O6-Methylguanine (O6MeG) and O4-methylthymine (O4MeT) are potentially mutagenic DNA lesions that cause G:C-->A:T and A:T-->G:C transition mutations by mispairing during DNA replication, and the repair of O6MeG and O4MeT by DNA repair methyltransferases (MTases) is therefore expected to prevent methylation-induced transitions. The efficiency of O6MeG and O4MeT repair by different MTases can vary by several hundred-fold and the aim of this study was to establish the biological consequences of such differences in the efficiency of repair. The ability of three microbial and two mammalian MTases to prevent methylation-induced G:C-->A:T and A:T-->G:C transitions is taken as a measure of their ability to repair O6MeG and O4MeT in vivo respectively.
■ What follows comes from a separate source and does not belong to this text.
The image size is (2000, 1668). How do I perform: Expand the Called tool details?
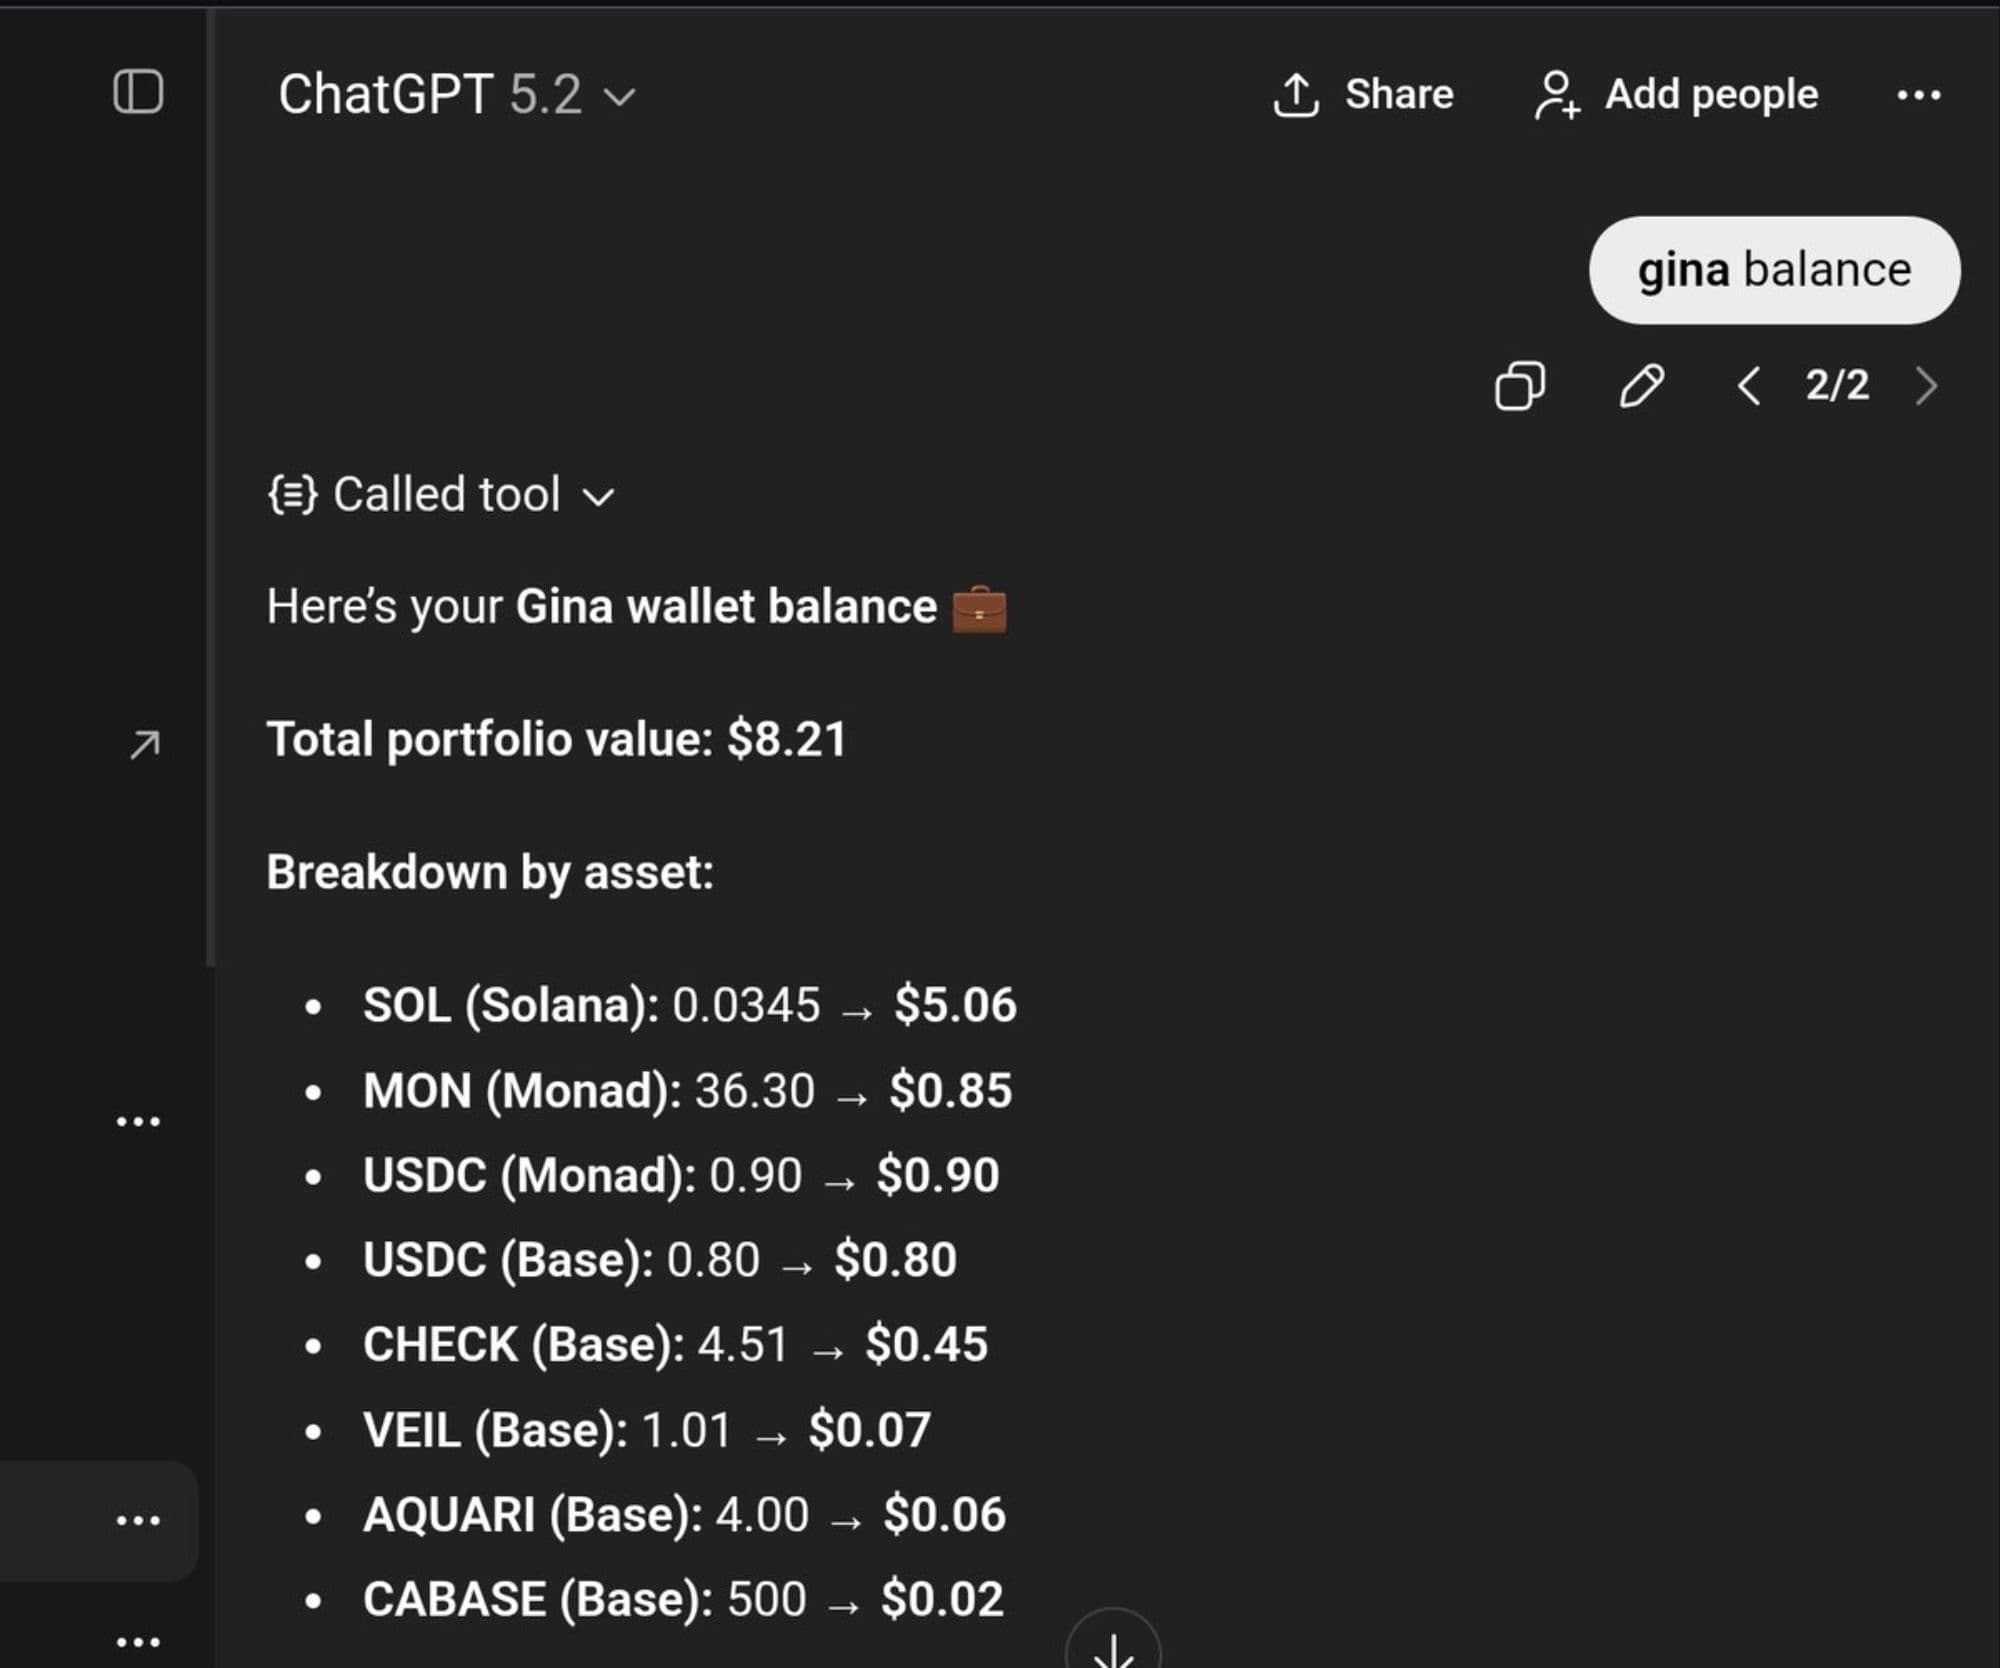(x=598, y=496)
All five MTases give complete protection against G:C-->A:T transitions. However, while the microbial MTases give complete protection against A:T-->G:C transitions, the mammalian MTases actually sensitize cells to A:T-->G:C transitions. We hypothesize that the mammalian MTases bind O4MeT lesions in vivo but that, because they are extremely slow at subsequent methyl transfer, binding shields O4MeT from repair by the nucleotide excision repair pathway. Results are presented to support this hypothesis.